Proud of their off-beat existence, Catriona wallows in intellectual superiority over her parents in their shiny new house with no books. At the same time, she craves security and envies her friend Rosie’s “traditional” home life and ability to avoid trouble.

Bawden provides food for thought about children’s rights and bullying the bully is presented as a human being with private terrors of his own while offering much more than an issue-led novel. Catriona’s Dickensian solicitor is magically helpful and Dame Halina is a fairytale wise woman on a motorbike, but otherwise reality rules.

In Australian author Robin Klein’s tales of the Melling girls from Wilgawa, a small town in the bush, the magic stays firmly inside the head of Vivienne, the youngest and dreamiest of four sisters.

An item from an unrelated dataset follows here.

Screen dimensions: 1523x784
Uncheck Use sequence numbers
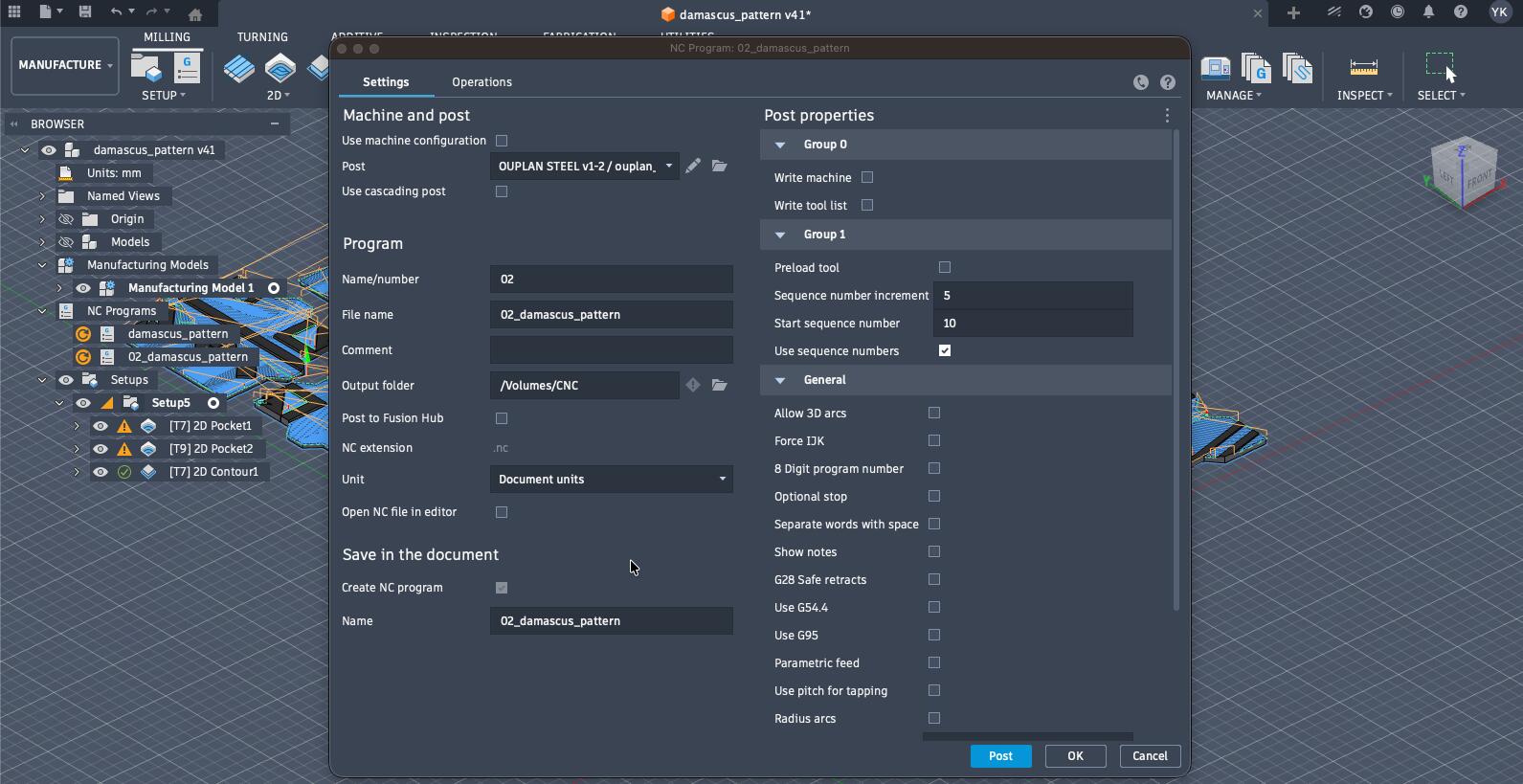click(945, 350)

These subversive Little Women of the late 1940s have to manage without an heroic father theirs is a Gallipoli veteran, but given to getting drunk and disappearing in pursuit of money-losing schemes and without a Jo, because no one character is exceptionally memorable. Raucous Cathy and studious-but-stroppy Heather jostle Vivienne for centre stage, while Grace, the eldest and a more shadowy figure, hides behind her bedroom door. The volumes of connected stories win on their collective energy and their gritty treatment of a poverty of a less genteel variety than Little Women’s.

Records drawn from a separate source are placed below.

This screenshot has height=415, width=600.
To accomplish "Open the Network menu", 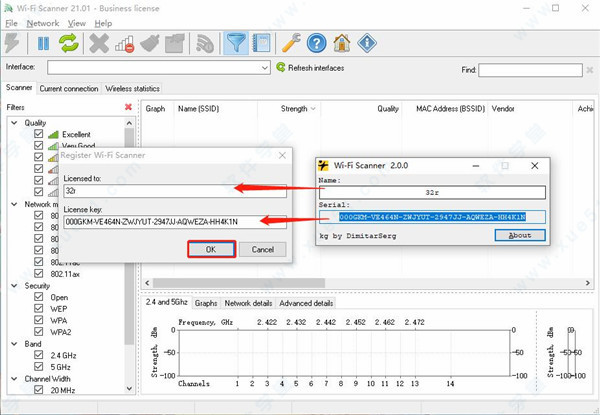I will click(43, 22).
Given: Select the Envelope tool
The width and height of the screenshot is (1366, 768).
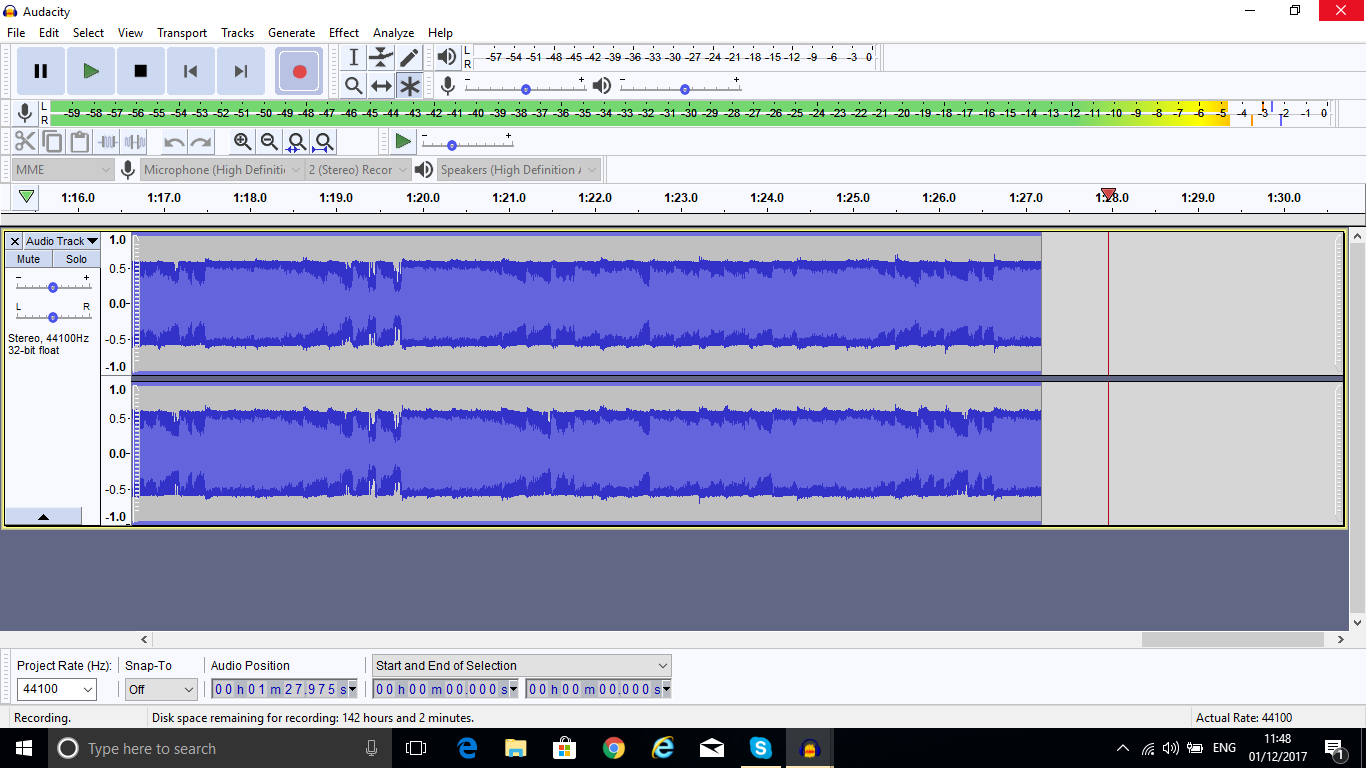Looking at the screenshot, I should [381, 57].
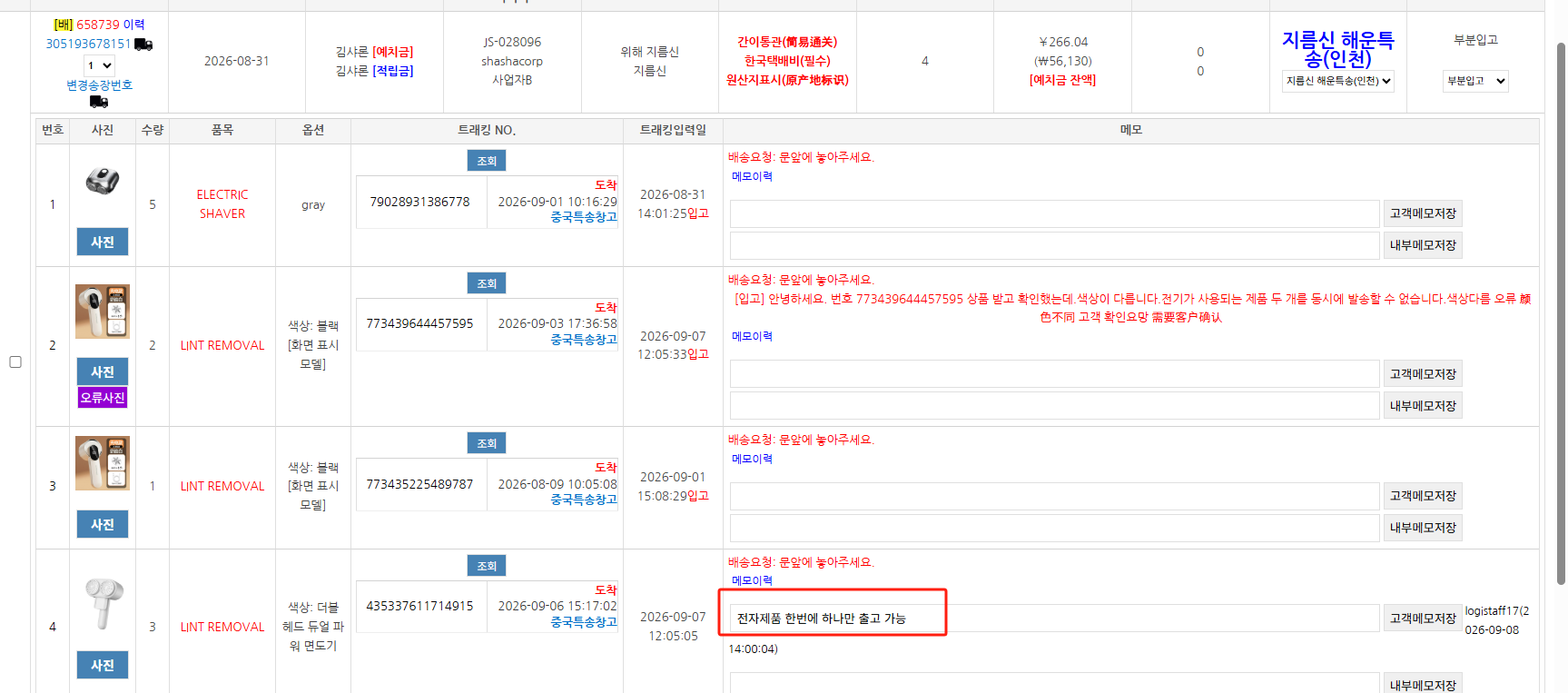This screenshot has width=1568, height=693.
Task: Click the truck icon under 변경송장번호
Action: pyautogui.click(x=99, y=102)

The Sky in Silver Lace sees the Mellings leaving the back o’Bourke for the big city. Their father is off on another doomed enterprise and their mother at the mercy of snooty relatives and exploitative short-term employers. For light relief, the girls swoon over Clark Gable, elbow their way into semi-polite society and show off to visitors from hicksville. The sitcom humour is as sharp as the period detail.